▸ **Exercise aim**
Pick out each line in the entries below that contains the word "Task" and copy those lines.

▸ **Material to process**
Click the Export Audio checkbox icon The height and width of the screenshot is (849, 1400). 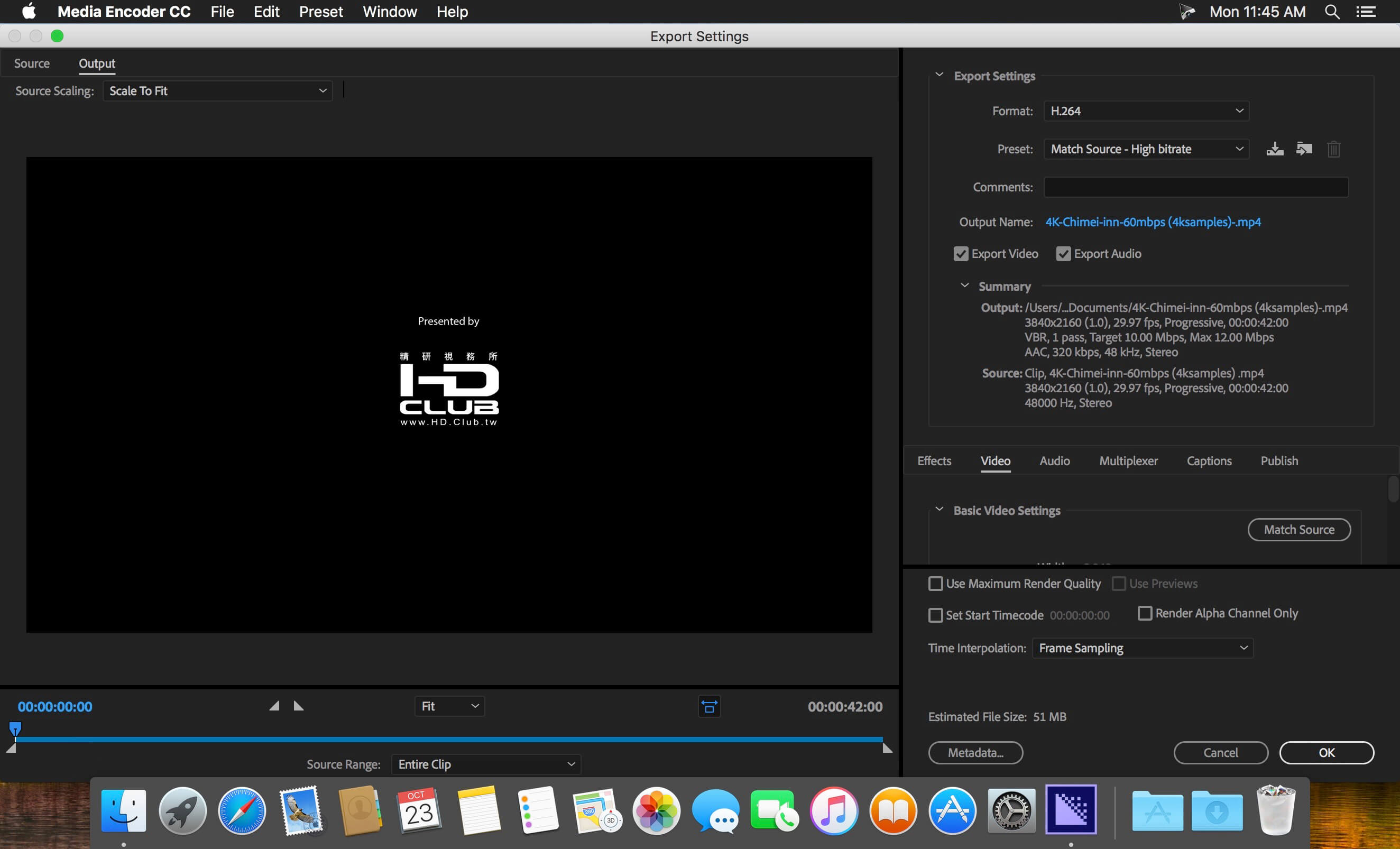(x=1063, y=253)
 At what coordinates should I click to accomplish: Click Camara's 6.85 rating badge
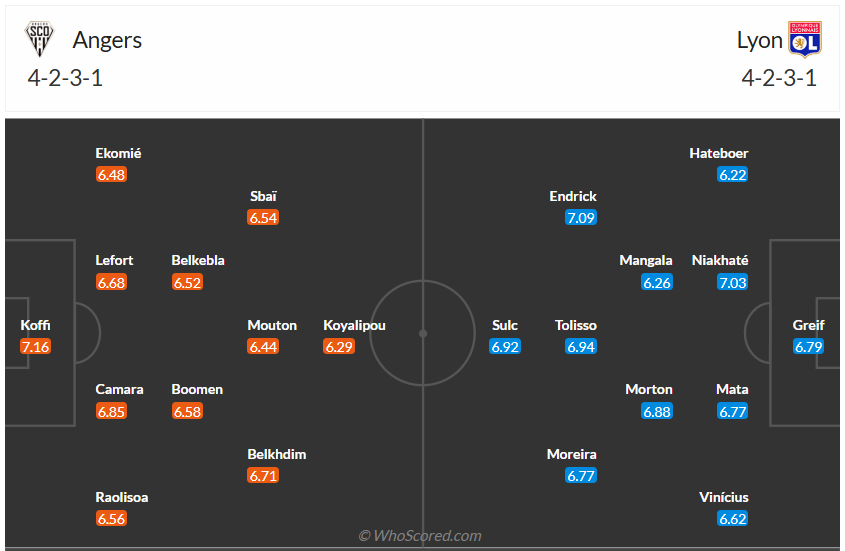click(111, 411)
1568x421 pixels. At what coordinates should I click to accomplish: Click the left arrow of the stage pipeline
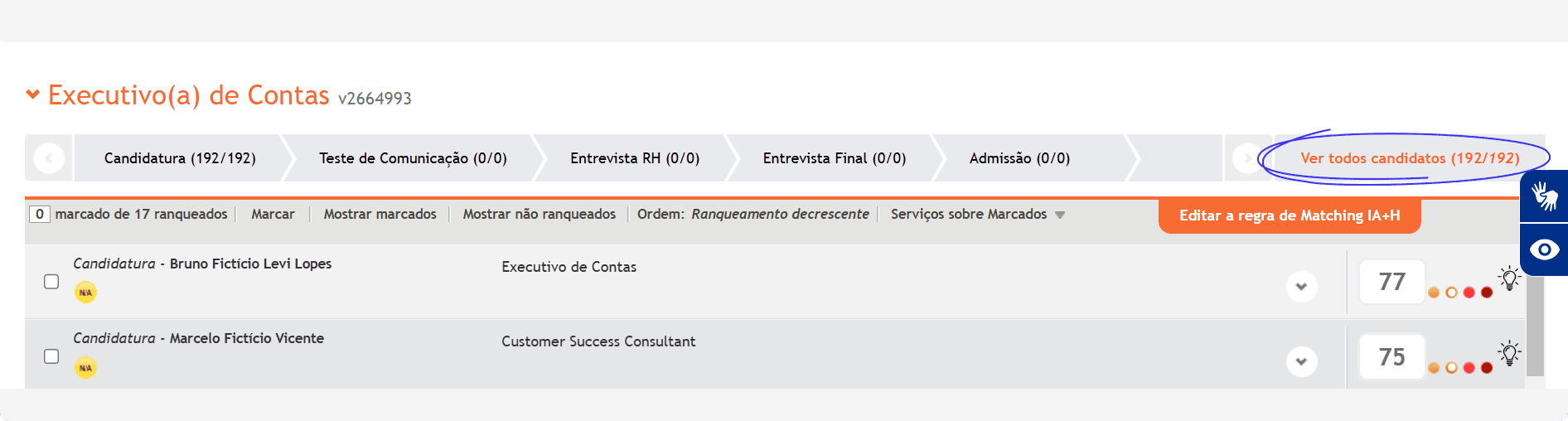[49, 157]
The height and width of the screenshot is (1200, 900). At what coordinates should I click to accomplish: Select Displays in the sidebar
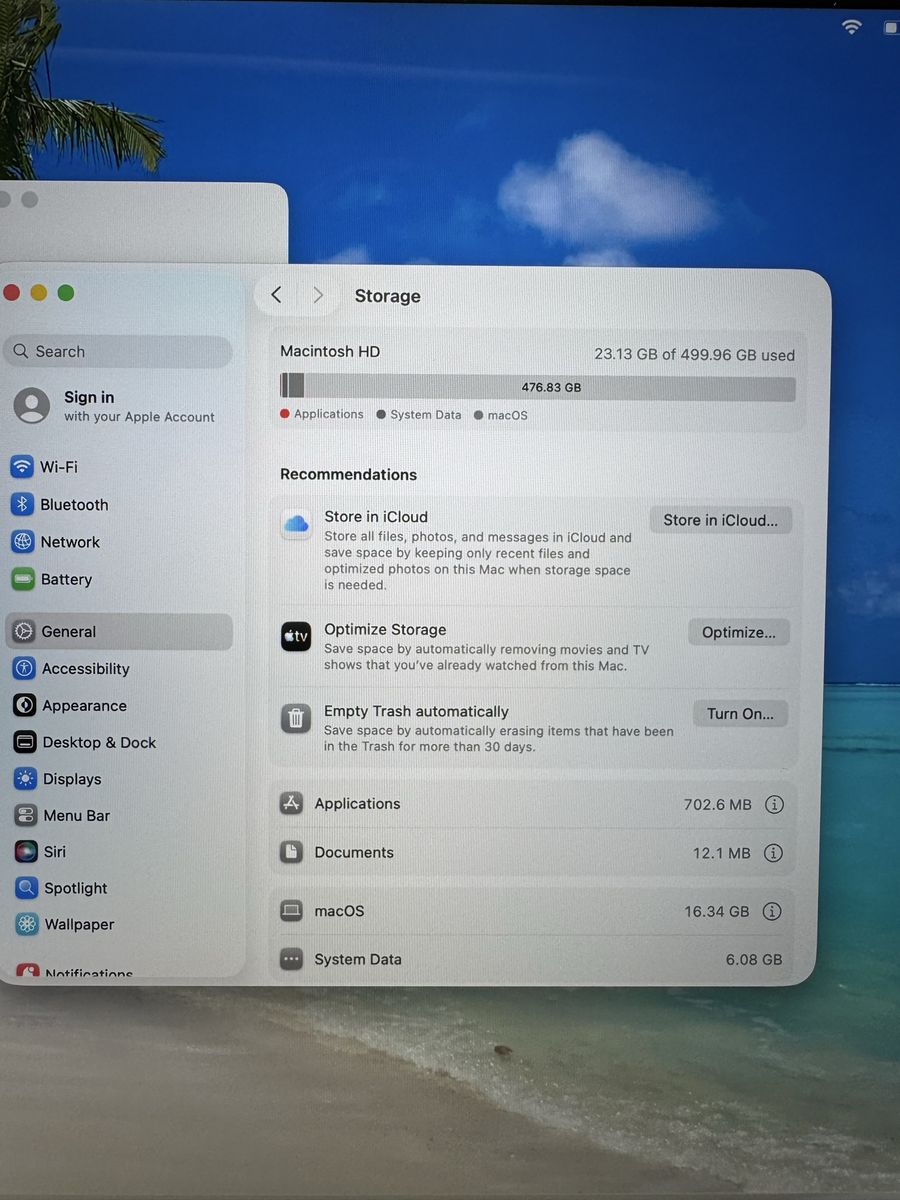71,779
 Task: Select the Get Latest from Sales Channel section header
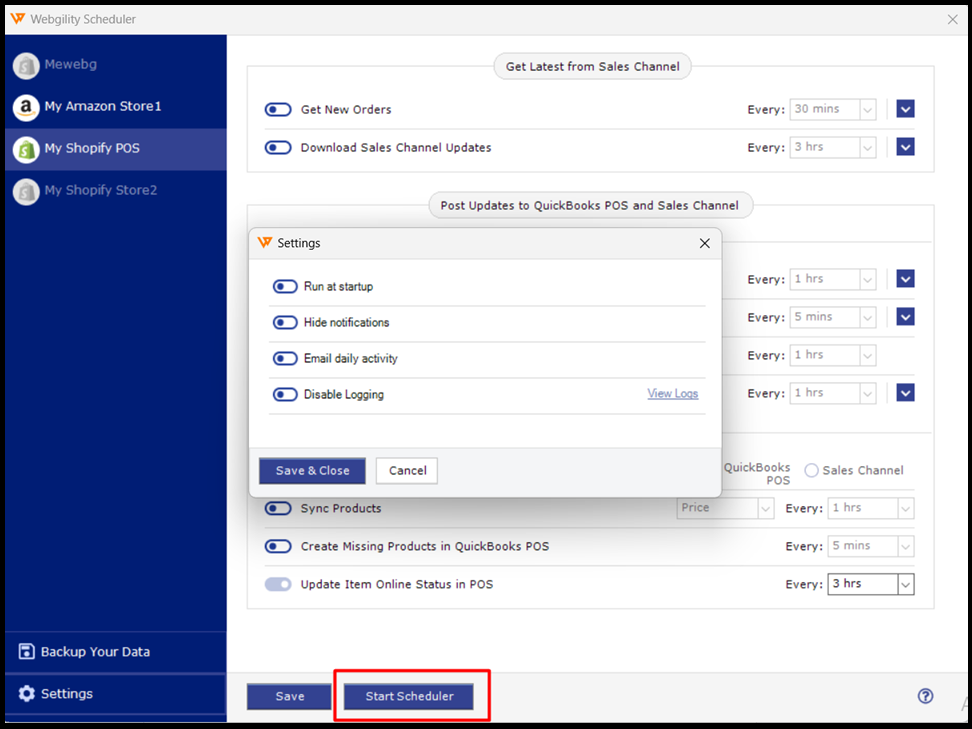592,66
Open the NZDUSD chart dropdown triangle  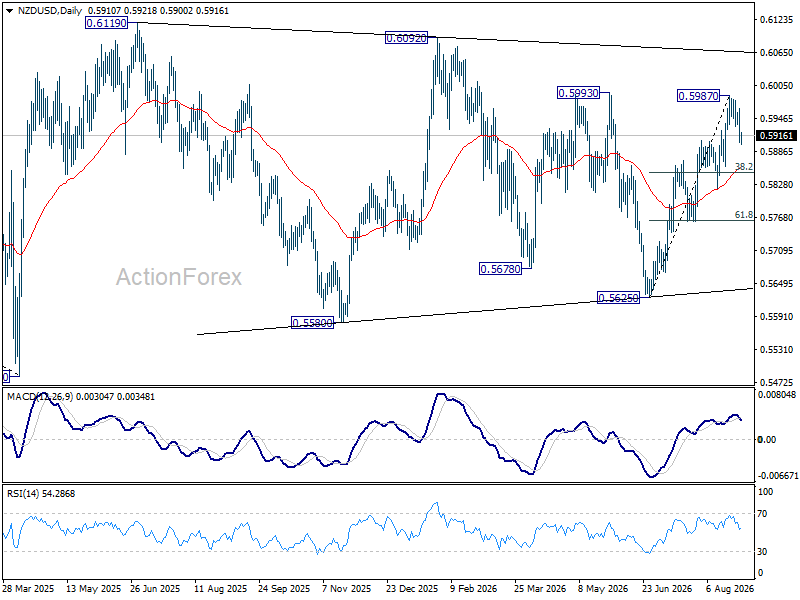coord(10,11)
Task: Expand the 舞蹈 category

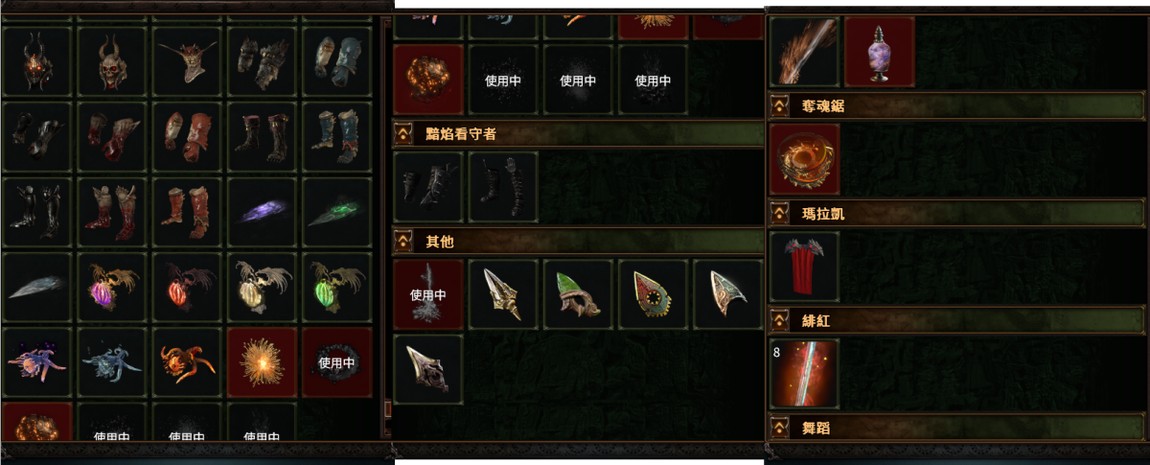Action: [x=779, y=428]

▸ **Final result**
 Task: Select the Get Latest from Sales Channel section header
Task: Expand the 舞蹈 category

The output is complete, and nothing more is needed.